一方、「賞味期限」は、定められた方法により保存した場合に「おいしく食べられる期限」。菓子やインスタントラーメン、缶詰、レトルト食品など、品質劣化が比較的遅いさまざまな加工食品に付けられています。
食品ロス削減を呼びかけながら廃棄
賞味期限切れ食品の寄付について、消費者庁食品ロス削減推進室の堀部敦子課長補佐は、「なにより安全を守らなければならない、と考えました」と話し始めました。
消費者庁の検討のきっかけは食品ロス対策。中央府省庁には災害用備蓄食品計100万食が保管されており、賞味期限切れに伴って毎年、20万食が入れ替えられます。
ところが、20万食はこれまで多くが廃棄されてきました。消費者庁は「賞味期限切れは、食べられる。食品ロスを削減しましょう」と旗を振っているのに、自分たちは捨てていたのです。
もったいないのですが、事情があります。備蓄食品は、国のお金で購入されており、物品管理法の下、賞味期限が切れるまでは大切な国の財産です。そのため、期限に余裕がある段階でだれかに引き渡すのは難しいのです。民間企業だと、賞味期限が十分残っている間に寄付しますが、国はそれができません。

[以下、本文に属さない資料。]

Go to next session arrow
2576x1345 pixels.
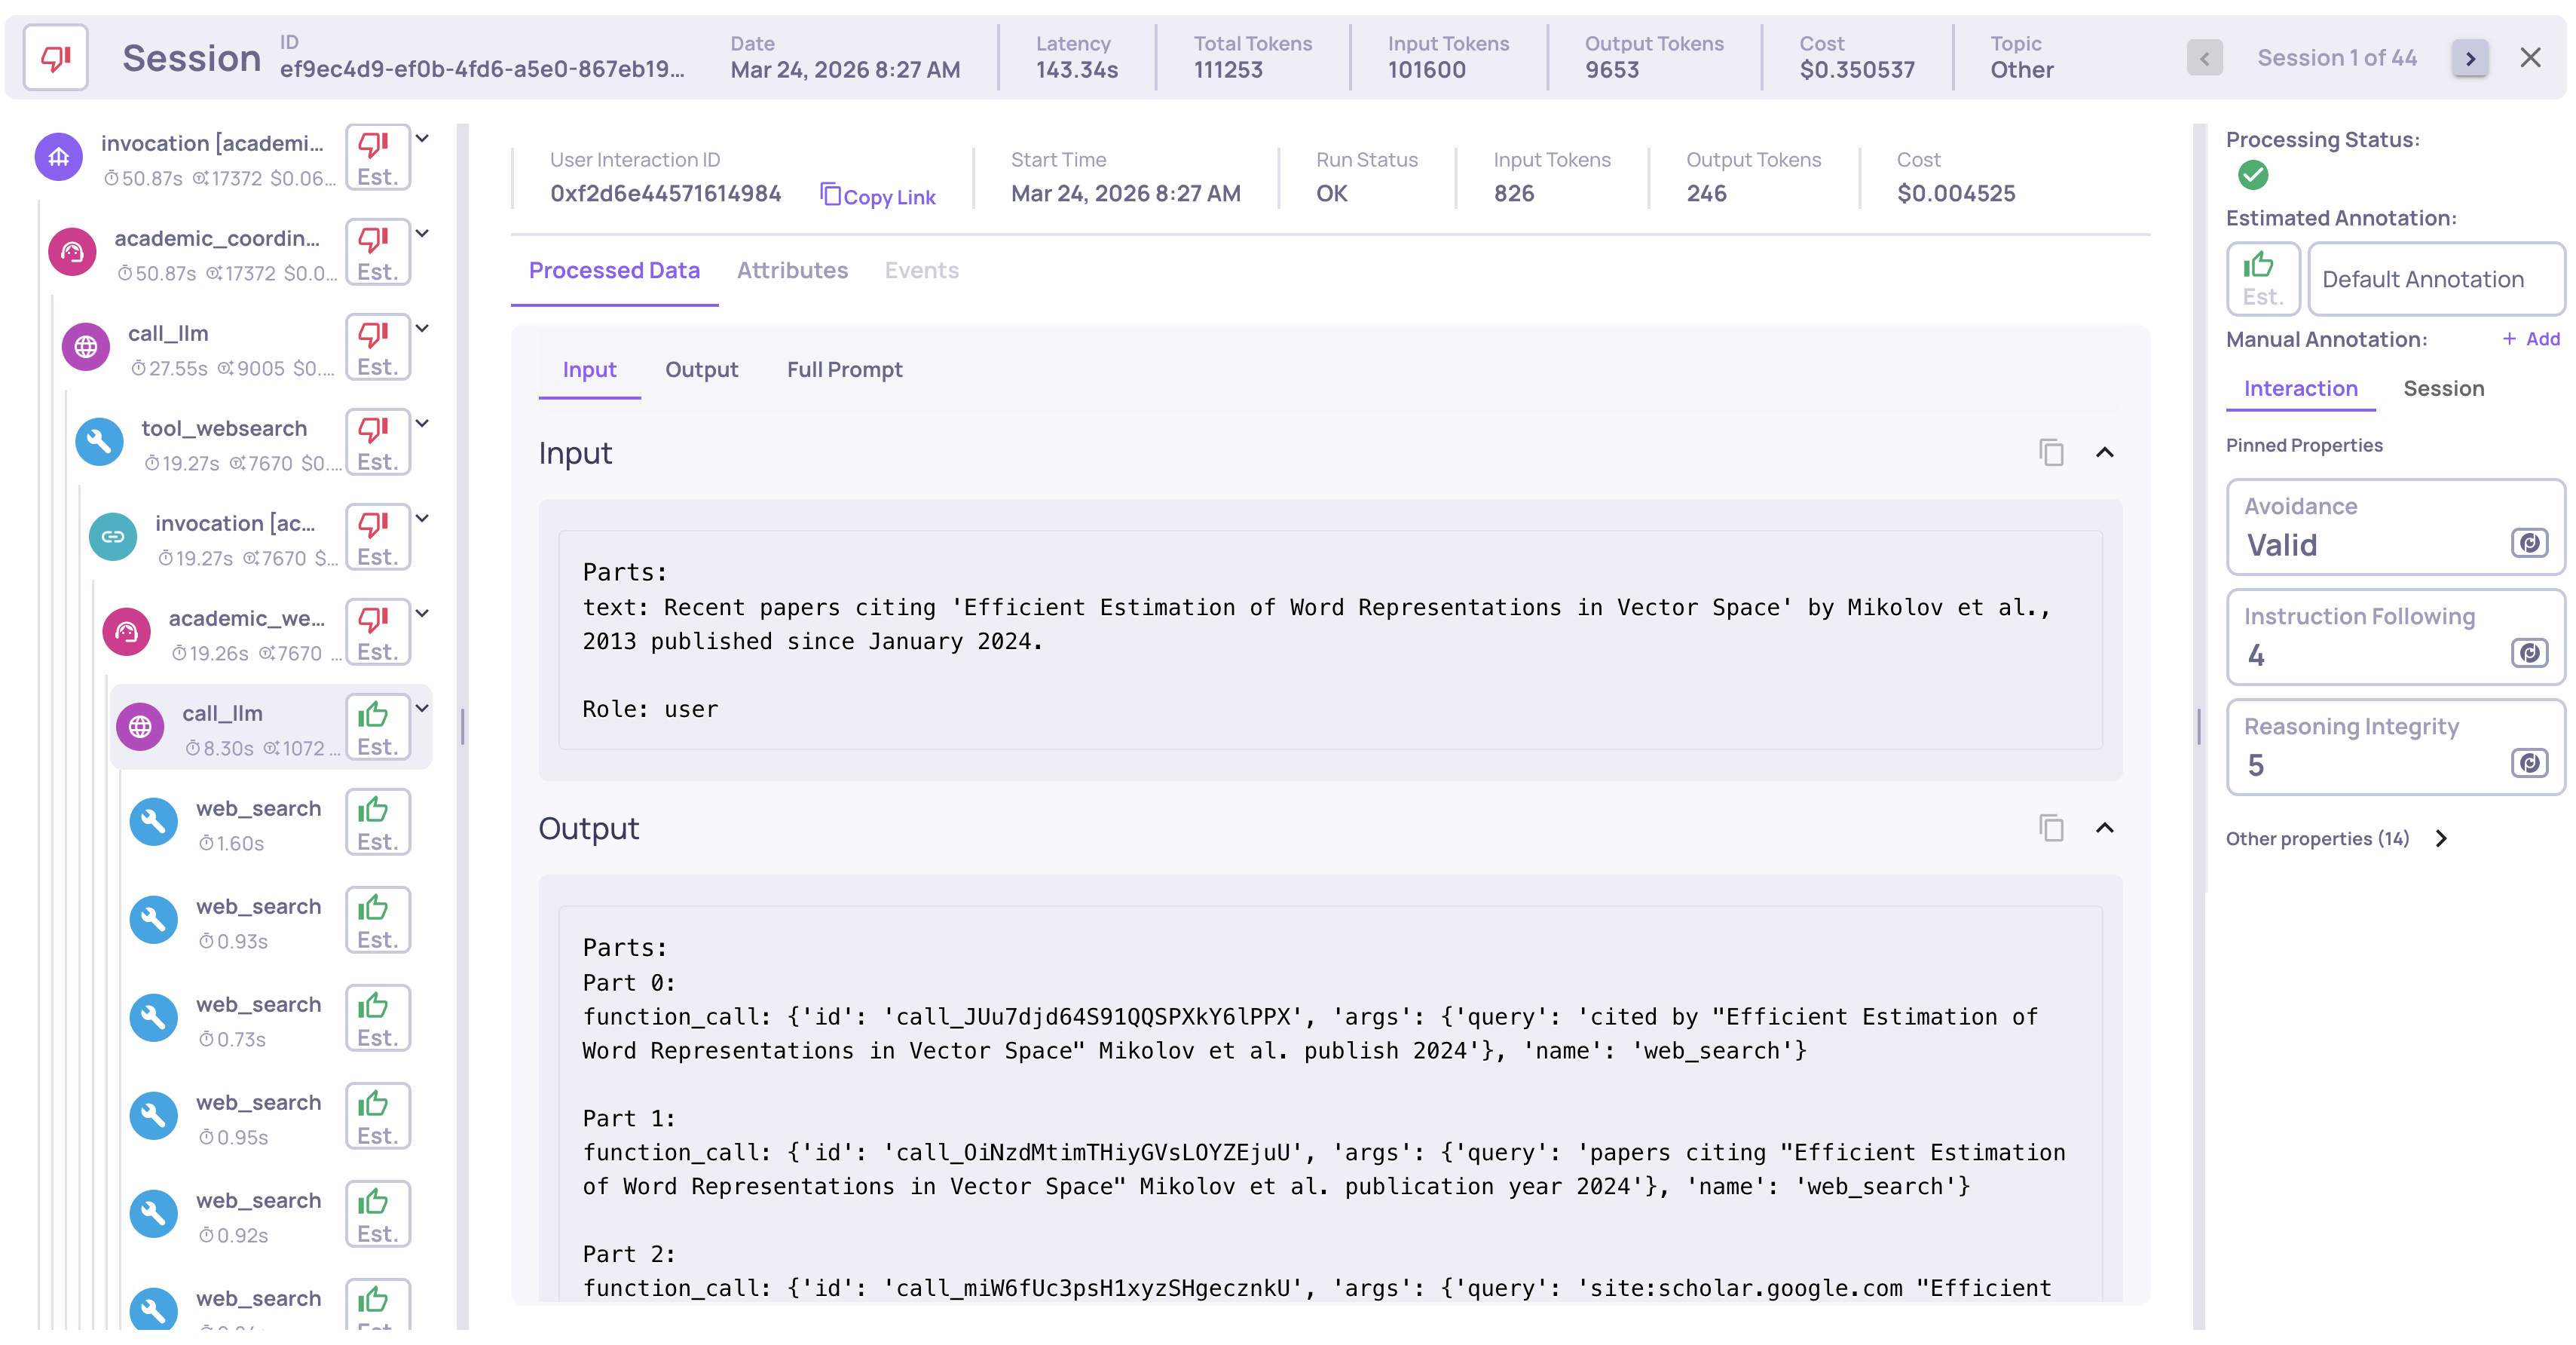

従来は、そのまま不要品となり、職員が食べる努力をしますが大半が廃棄されていました。2019年度からは、一部の組織で民間への「売払い」が始まりました。賞味期限にぎりぎりまで近づいたところで、売払いの公告が出され、最高価格をつけた入札者が購入し、格安スーパーなどに出回ります。
でも、売払い不成立も目立ちました。公告から入札、落札者が決まり引き渡しまでに約1カ月かかることもあり、その間に賞味期限切れとなるものも。そのため、公告の際に賞味期限までの残存期間が2カ月を切ると、ほとんど落札されません。
結局は、大半が廃棄されていました。廃棄にもお金がかかります。たとえば缶詰は廃棄するのに1kgあたり50~100円……。